▶ _Requirement_: Without omitting anything, copy the data exactly.

▶ _Exercise input_:
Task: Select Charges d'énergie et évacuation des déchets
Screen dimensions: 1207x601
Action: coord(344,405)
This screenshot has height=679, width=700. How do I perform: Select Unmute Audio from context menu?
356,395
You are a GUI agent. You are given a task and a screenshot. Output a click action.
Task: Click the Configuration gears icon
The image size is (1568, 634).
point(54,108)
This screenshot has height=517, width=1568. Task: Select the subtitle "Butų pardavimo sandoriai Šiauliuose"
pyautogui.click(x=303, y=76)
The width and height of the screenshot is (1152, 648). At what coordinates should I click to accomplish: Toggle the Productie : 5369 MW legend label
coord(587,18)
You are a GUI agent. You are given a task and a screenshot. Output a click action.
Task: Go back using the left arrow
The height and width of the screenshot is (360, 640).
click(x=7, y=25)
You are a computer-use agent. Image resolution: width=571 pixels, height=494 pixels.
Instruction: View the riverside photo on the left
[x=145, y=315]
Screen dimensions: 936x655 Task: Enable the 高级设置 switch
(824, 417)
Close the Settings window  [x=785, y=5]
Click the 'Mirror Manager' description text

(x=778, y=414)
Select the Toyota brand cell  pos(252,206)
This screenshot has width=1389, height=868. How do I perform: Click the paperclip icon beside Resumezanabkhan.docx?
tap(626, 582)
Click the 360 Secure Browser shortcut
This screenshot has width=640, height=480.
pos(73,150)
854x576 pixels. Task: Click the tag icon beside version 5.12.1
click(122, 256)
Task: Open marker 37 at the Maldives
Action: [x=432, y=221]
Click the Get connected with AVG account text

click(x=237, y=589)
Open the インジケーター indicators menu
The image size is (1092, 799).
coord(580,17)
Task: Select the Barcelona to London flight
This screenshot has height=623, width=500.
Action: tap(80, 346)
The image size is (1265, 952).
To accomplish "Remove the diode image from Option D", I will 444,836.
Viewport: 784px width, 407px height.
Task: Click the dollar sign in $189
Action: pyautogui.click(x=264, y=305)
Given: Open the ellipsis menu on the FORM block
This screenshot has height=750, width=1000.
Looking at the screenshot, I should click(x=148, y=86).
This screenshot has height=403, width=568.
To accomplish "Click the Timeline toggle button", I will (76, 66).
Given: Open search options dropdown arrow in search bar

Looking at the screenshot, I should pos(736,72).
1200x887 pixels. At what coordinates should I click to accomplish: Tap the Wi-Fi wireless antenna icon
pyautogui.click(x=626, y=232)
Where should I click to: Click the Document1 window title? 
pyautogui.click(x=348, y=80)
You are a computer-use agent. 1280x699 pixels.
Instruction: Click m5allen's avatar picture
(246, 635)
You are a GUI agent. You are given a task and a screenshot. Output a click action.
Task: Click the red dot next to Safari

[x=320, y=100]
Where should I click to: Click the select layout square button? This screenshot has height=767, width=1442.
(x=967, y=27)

▶ _Answer box_:
Task: Select Charges d'énergie et évacuation des déchets
Screen dimensions: 1207x601
Action: coord(344,405)
This screenshot has height=679, width=700. How do I perform: Select Unmute Audio from context menu?
356,395
You are a GUI agent. You are given a task and a screenshot. Output a click action.
Task: Click the Configuration gears icon
The image size is (1568, 634).
point(54,108)
This screenshot has height=517, width=1568. Task: Select the subtitle "Butų pardavimo sandoriai Šiauliuose"
pyautogui.click(x=303, y=76)
The width and height of the screenshot is (1152, 648). At what coordinates should I click to accomplish: Toggle the Productie : 5369 MW legend label
coord(587,18)
You are a GUI agent. You are given a task and a screenshot. Output a click action.
Task: Go back using the left arrow
The height and width of the screenshot is (360, 640).
click(x=7, y=25)
You are a computer-use agent. Image resolution: width=571 pixels, height=494 pixels.
Instruction: View the riverside photo on the left
[x=145, y=315]
Screen dimensions: 936x655 Task: Enable the 高级设置 switch
(824, 417)
Close the Settings window  [x=785, y=5]
Click the 'Mirror Manager' description text

(x=778, y=414)
Select the Toyota brand cell  pos(252,206)
This screenshot has width=1389, height=868. How do I perform: Click the paperclip icon beside Resumezanabkhan.docx?
tap(626, 582)
Click the 360 Secure Browser shortcut
This screenshot has width=640, height=480.
pos(73,150)
854x576 pixels. Task: Click the tag icon beside version 5.12.1
click(122, 256)
Task: Open marker 37 at the Maldives
Action: [x=432, y=221]
Click the Get connected with AVG account text

click(x=237, y=589)
Open the インジケーター indicators menu
The image size is (1092, 799).
coord(580,17)
Task: Select the Barcelona to London flight
This screenshot has height=623, width=500.
Action: tap(80, 346)
The image size is (1265, 952).
To accomplish "Remove the diode image from Option D", I will 444,836.
Viewport: 784px width, 407px height.
Task: Click the dollar sign in $189
Action: pyautogui.click(x=264, y=305)
Given: Open the ellipsis menu on the FORM block
This screenshot has height=750, width=1000.
Looking at the screenshot, I should click(x=148, y=86).
This screenshot has height=403, width=568.
To accomplish "Click the Timeline toggle button", I will (76, 66).
Given: Open search options dropdown arrow in search bar

Looking at the screenshot, I should pos(736,72).
1200x887 pixels. At what coordinates should I click to accomplish: Tap the Wi-Fi wireless antenna icon
pyautogui.click(x=626, y=232)
Where should I click to: Click the Document1 window title? 
pyautogui.click(x=348, y=80)
You are a computer-use agent. 1280x699 pixels.
Instruction: Click m5allen's avatar picture
(246, 635)
You are a GUI agent. You are given a task and a screenshot. Output a click action.
Task: Click the red dot next to Safari

[x=320, y=100]
Where should I click to: Click the select layout square button? This screenshot has height=767, width=1442.
(x=967, y=27)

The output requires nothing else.